TASK LIST »
1) Summarize the HINT abstract in two sentences.
2) According to the HINT abstract, how likely are hubs to cause disease?
3) List every organism for which the HINT abstract says the database provides interactomes.

SELECTED PASSAGE »

HINT: High-quality protein interactomes and their applications in understanding human disease

Abstract

Background: A global map of protein-protein interactions in cellular systems provides key insights into the workings of an organism. A repository of well-validated high-quality protein-protein interactions can be used in both large- and small-scale studies to generate and validate a wide range of functional hypotheses.

Results: We develop HINT (http://hint.yulab.org) - a database of high-quality protein-protein interactomes for human, Saccharomyces cerevisiae, Schizosaccharomyces pombe, and Oryza sativa. These were collected from several databases and filtered both systematically and manually to remove low-quality/erroneous interactions. The resulting datasets are classified by type (binary physical interactions vs. co-complex associations) and data source (high-throughput systematic setups vs. literature-curated small-scale experiments). We find strong sociological sampling biases in literature-curated datasets of small-scale interactions. An interactome without such sampling biases was used to understand network properties of human disease-genes - hubs are unlikely to cause disease, but if they do, they usually cause multiple disorders.

Conclusions: HINT is of significant interest to researchers in all fields of biology as it addresses the ubiquitous need of having a repository of high-quality protein-protein interactions. These datasets can be utilized to generate specific hypotheses about specific proteins and/or pathways, as well as analyzing global properties of cellular networks. HINT will be regularly updated and all versions will be tracked.

Figure 1

Flow diagram depicting the series of steps used to build HINT.

Figure 2

Binary and co-complex interactomes and degree distribution plots for human and S. cerevisiae.

Figure 3

Average overlap percentage between all pairs of databases for binary and co-complex interactions in human, S. cerevisiae (S.c.), and S. pombe (S.p.) before and after filtering.

Figure 4

Screenshot of the user interface of HINT.

Figure 5

A. Percentage of disease genes within proteins that have 0, 1, 2, 3, and > =4 interactions respectively. B. Plot of average number of publications associated with a protein versus the cumulative degree of the protein in the HT and LC interaction networks in human. C. Plot of average number of publications associated with a protein versus the cumulative degree of the protein in the HT and LC interaction networks in S. cerevisiae. D. Percentage of disease hubs within disease genes that have 0,1, and > =2 interactions respectively.

(Pixel coordinate grounding data)
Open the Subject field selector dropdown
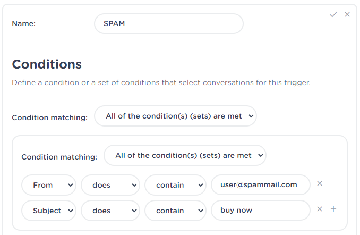 (49, 211)
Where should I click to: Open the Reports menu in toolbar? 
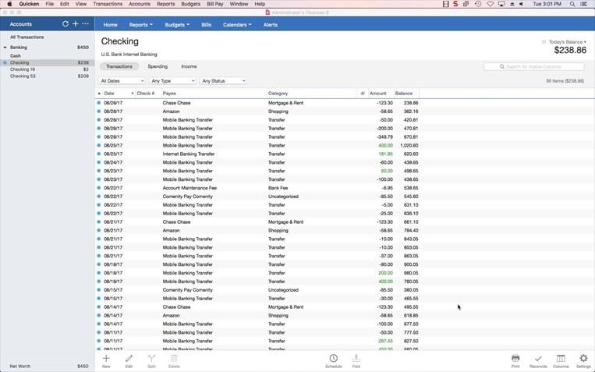(x=140, y=25)
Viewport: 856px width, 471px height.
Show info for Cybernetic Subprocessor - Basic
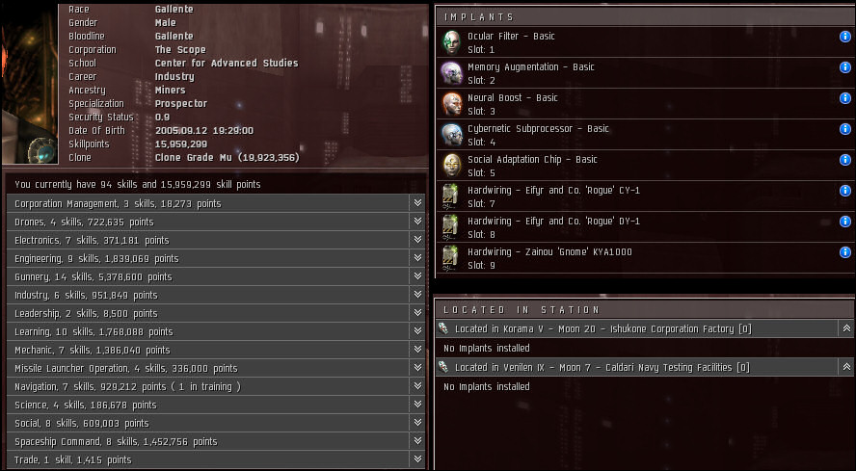coord(844,129)
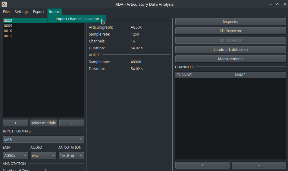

TASK RESULTS »
1) HINT is a database of high-quality protein-protein interactomes for human, Saccharomyces cerevisiae, Schizosaccharomyces pombe, and Oryza sativa, collected from several databases and filtered systematically and manually to remove low-quality or erroneous interactions. Its datasets are classified by interaction type and data source, and an interactome without sampling biases showed that hubs are unlikely to cause disease but usually cause multiple disorders when they do.

2) Hubs are unlikely to cause disease.

3)
- Human
- Saccharomyces cerevisiae
- Schizosaccharomyces pombe
- Oryza sativa